[Stored records]
########

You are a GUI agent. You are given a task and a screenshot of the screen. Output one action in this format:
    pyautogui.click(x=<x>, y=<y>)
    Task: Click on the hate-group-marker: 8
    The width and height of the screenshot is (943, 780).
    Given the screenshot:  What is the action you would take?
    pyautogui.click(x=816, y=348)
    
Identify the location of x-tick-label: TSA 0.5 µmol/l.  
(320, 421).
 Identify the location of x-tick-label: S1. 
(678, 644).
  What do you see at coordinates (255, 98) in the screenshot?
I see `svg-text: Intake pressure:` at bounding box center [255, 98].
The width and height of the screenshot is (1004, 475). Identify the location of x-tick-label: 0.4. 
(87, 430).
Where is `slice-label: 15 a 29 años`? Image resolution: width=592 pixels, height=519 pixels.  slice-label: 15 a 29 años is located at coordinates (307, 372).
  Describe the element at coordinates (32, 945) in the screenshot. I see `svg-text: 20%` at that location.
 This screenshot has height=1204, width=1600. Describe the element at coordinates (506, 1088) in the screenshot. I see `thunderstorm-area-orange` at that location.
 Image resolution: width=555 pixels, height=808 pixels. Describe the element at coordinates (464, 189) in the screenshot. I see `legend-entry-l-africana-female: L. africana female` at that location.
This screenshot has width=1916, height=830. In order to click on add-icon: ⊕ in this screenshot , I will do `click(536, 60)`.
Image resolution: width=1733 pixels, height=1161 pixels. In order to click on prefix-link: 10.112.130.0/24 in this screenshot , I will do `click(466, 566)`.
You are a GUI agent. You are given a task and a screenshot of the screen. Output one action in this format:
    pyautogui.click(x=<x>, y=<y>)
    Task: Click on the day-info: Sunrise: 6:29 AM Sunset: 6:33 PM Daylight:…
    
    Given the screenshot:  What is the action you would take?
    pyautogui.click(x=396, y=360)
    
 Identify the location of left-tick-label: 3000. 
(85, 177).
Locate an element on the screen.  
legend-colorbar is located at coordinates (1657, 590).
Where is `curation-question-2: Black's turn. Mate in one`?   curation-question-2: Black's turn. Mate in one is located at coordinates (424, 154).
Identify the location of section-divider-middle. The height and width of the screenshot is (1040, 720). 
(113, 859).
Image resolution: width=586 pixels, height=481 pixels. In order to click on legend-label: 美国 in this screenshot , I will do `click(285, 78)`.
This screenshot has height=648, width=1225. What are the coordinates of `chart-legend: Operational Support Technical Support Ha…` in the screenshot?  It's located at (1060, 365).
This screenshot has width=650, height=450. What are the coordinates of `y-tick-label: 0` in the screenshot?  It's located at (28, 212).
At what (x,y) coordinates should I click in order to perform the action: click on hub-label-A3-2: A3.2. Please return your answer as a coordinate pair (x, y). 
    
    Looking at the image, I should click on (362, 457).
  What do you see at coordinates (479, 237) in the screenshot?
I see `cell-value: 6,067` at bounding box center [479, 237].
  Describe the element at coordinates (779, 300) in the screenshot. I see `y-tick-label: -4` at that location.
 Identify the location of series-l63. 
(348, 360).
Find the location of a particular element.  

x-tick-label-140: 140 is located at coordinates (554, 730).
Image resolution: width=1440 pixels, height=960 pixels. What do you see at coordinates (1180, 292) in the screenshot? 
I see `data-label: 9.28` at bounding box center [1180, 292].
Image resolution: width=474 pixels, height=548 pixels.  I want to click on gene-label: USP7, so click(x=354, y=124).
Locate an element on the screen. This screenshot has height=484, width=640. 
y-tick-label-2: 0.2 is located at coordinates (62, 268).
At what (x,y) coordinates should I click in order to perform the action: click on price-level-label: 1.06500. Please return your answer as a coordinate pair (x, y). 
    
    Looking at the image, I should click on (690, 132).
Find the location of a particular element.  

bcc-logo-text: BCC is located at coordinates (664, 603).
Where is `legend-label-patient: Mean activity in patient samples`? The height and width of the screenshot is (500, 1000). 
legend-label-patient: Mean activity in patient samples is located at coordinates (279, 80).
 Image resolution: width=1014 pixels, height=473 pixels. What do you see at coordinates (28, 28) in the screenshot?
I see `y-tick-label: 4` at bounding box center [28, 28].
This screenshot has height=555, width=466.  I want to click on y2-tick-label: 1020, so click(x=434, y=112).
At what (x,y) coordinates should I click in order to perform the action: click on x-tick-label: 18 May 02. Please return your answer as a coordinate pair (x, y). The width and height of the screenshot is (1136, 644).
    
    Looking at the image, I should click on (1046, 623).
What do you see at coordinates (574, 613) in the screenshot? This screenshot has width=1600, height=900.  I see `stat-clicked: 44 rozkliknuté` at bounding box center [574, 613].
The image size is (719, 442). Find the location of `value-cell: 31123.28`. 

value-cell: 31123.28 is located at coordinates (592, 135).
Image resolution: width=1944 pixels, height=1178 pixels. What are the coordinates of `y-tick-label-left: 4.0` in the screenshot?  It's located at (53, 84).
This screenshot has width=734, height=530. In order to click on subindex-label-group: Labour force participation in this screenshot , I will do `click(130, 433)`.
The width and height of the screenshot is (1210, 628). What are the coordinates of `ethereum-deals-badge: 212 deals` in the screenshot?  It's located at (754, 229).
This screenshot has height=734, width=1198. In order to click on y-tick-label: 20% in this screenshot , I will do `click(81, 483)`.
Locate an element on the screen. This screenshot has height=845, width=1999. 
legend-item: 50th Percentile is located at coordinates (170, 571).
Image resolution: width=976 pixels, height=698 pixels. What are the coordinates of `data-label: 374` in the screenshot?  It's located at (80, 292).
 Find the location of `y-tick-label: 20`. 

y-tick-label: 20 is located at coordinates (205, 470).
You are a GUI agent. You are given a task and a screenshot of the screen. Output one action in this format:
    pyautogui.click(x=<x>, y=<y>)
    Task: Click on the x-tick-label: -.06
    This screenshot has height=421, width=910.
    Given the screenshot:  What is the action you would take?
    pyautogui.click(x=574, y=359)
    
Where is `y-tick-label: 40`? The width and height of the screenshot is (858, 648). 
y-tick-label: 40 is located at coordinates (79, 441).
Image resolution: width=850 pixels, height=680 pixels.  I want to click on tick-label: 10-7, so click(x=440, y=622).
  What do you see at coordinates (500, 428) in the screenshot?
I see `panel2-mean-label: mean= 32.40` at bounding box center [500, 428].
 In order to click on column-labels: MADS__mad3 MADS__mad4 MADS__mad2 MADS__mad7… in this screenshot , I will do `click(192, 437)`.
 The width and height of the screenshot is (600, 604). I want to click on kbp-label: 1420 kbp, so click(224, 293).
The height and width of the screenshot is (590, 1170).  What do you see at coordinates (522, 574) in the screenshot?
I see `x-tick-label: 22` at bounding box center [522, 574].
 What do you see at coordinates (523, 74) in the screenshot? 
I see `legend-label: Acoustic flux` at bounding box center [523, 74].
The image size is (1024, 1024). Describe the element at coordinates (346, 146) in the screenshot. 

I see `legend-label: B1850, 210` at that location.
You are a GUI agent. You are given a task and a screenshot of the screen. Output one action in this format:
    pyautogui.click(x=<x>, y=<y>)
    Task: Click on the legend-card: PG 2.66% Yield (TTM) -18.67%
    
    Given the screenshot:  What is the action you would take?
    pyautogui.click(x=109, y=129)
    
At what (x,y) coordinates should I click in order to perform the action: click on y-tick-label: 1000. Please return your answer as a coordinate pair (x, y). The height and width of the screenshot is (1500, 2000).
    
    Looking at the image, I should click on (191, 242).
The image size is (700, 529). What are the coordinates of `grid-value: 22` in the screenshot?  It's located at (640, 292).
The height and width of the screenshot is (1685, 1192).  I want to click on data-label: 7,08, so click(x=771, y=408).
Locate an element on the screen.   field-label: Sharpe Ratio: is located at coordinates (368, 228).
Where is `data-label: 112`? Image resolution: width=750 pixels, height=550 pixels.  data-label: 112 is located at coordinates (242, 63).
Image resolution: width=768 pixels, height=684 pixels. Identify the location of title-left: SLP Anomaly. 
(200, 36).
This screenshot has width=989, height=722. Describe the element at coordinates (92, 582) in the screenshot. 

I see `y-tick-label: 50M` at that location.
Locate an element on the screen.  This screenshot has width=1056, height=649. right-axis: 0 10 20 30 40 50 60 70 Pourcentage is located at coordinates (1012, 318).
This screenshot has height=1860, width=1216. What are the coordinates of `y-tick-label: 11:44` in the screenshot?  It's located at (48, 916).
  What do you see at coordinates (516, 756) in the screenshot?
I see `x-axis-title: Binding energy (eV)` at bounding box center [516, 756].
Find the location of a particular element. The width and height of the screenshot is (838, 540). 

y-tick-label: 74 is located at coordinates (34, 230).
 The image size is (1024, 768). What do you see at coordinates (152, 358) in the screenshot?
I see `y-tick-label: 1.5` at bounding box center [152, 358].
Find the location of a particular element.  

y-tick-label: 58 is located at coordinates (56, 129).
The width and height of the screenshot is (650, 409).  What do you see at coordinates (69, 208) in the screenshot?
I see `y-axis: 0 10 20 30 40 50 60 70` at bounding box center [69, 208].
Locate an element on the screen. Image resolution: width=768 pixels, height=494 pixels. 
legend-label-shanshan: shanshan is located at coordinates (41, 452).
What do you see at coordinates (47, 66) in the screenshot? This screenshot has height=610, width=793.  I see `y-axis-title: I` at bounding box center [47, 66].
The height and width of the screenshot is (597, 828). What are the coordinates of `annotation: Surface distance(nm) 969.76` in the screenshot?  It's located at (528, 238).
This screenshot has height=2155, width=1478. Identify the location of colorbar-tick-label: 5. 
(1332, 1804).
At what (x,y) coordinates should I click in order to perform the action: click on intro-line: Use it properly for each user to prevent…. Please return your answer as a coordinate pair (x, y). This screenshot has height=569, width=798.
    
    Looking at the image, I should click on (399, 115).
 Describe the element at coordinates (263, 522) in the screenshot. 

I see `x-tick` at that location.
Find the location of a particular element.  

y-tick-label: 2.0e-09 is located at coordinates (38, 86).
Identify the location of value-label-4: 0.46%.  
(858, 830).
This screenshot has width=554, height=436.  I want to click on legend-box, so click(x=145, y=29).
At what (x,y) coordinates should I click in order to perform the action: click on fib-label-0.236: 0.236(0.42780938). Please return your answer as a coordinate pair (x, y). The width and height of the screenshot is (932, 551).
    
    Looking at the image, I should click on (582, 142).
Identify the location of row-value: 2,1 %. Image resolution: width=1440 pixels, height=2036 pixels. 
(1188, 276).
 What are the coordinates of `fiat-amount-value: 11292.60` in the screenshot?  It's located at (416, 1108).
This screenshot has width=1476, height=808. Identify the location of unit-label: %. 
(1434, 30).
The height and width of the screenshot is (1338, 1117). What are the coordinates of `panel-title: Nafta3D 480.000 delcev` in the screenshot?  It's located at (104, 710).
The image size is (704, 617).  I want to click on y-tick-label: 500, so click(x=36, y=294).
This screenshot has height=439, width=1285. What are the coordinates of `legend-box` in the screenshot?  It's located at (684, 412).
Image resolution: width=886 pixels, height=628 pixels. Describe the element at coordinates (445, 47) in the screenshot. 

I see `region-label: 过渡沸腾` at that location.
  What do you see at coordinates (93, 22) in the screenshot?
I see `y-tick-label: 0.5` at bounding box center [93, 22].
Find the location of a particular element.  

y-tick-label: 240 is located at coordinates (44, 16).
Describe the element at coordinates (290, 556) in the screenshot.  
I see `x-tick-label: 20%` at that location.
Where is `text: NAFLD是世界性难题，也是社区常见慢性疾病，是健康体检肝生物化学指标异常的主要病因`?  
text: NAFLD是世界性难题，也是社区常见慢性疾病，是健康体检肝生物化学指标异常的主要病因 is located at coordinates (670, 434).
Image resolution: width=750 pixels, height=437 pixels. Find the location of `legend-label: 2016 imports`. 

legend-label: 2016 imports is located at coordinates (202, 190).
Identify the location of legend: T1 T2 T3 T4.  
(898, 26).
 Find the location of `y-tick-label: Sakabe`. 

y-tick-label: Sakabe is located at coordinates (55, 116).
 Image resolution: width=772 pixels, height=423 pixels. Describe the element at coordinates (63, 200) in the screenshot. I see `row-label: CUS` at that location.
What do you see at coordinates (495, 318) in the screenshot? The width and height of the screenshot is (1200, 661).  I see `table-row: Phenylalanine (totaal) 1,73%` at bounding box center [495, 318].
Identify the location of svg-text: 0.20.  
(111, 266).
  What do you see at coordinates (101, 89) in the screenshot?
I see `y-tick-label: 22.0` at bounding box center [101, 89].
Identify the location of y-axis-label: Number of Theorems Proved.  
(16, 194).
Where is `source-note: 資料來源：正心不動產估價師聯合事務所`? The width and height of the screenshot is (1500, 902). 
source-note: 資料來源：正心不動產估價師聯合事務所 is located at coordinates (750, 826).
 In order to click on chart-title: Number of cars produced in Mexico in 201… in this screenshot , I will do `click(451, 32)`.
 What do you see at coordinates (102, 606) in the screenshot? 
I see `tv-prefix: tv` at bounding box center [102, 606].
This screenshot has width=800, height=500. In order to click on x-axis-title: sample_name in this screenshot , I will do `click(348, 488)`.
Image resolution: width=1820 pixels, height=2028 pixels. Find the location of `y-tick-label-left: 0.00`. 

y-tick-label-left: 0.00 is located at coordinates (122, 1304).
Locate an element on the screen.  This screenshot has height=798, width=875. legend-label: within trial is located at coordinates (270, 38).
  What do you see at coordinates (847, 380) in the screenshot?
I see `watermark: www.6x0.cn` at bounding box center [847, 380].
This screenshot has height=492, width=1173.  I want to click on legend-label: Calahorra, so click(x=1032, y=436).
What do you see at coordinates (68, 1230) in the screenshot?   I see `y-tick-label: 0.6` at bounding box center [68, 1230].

########

What the task requires: Copy out every one of the lines above that contains the string "group". Case counts.

Task answer:
    Task: Click on the hate-group-marker: 8
This screenshot has width=734, height=530. In order to click on subindex-label-group: Labour force participation in this screenshot , I will do `click(130, 433)`.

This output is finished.